When you print the material, keep every line identical to the original.
----- DATASET CONTENT -----
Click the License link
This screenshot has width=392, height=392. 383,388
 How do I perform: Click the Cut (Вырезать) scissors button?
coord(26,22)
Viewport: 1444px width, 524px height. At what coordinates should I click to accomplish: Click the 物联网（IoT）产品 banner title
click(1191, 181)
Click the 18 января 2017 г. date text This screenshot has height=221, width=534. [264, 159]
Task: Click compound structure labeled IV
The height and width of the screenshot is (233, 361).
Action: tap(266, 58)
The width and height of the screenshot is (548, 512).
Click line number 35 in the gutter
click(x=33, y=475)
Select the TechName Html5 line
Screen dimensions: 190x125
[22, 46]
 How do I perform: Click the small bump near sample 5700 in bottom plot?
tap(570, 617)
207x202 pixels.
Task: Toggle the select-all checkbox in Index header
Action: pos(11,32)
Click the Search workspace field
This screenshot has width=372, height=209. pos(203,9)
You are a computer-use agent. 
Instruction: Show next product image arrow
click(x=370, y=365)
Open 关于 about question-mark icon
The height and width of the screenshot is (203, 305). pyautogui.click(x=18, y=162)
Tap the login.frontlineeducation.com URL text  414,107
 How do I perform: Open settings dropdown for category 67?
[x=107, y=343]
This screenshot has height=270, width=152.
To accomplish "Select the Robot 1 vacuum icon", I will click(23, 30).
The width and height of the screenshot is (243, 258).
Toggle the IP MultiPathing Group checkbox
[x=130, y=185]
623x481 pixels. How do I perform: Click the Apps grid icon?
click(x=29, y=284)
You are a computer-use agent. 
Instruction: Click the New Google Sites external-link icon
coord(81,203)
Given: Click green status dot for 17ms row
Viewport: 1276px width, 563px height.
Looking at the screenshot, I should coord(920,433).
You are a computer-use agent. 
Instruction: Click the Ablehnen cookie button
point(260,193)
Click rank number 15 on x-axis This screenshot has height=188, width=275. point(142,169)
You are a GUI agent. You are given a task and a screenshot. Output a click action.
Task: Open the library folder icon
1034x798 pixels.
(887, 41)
-----
§ **COMPLETED EXERCISE**
Click the License link
This screenshot has width=392, height=392. 383,388
 How do I perform: Click the Cut (Вырезать) scissors button?
coord(26,22)
Viewport: 1444px width, 524px height. At what coordinates should I click to accomplish: Click the 物联网（IoT）产品 banner title
click(1191, 181)
Click the 18 января 2017 г. date text This screenshot has height=221, width=534. [264, 159]
Task: Click compound structure labeled IV
The height and width of the screenshot is (233, 361).
Action: tap(266, 58)
The width and height of the screenshot is (548, 512).
Click line number 35 in the gutter
click(x=33, y=475)
Select the TechName Html5 line
Screen dimensions: 190x125
[22, 46]
 How do I perform: Click the small bump near sample 5700 in bottom plot?
tap(570, 617)
207x202 pixels.
Task: Toggle the select-all checkbox in Index header
Action: pos(11,32)
Click the Search workspace field
This screenshot has width=372, height=209. pos(203,9)
You are a computer-use agent. 
Instruction: Show next product image arrow
click(x=370, y=365)
Open 关于 about question-mark icon
The height and width of the screenshot is (203, 305). pyautogui.click(x=18, y=162)
Tap the login.frontlineeducation.com URL text  414,107
 How do I perform: Open settings dropdown for category 67?
[x=107, y=343]
This screenshot has height=270, width=152.
To accomplish "Select the Robot 1 vacuum icon", I will click(23, 30).
The width and height of the screenshot is (243, 258).
Toggle the IP MultiPathing Group checkbox
[x=130, y=185]
623x481 pixels. How do I perform: Click the Apps grid icon?
click(x=29, y=284)
You are a computer-use agent. 
Instruction: Click the New Google Sites external-link icon
coord(81,203)
Given: Click green status dot for 17ms row
Viewport: 1276px width, 563px height.
Looking at the screenshot, I should coord(920,433).
You are a computer-use agent. 
Instruction: Click the Ablehnen cookie button
point(260,193)
Click rank number 15 on x-axis This screenshot has height=188, width=275. point(142,169)
You are a GUI agent. You are given a task and a screenshot. Output a click action.
Task: Open the library folder icon
1034x798 pixels.
(887, 41)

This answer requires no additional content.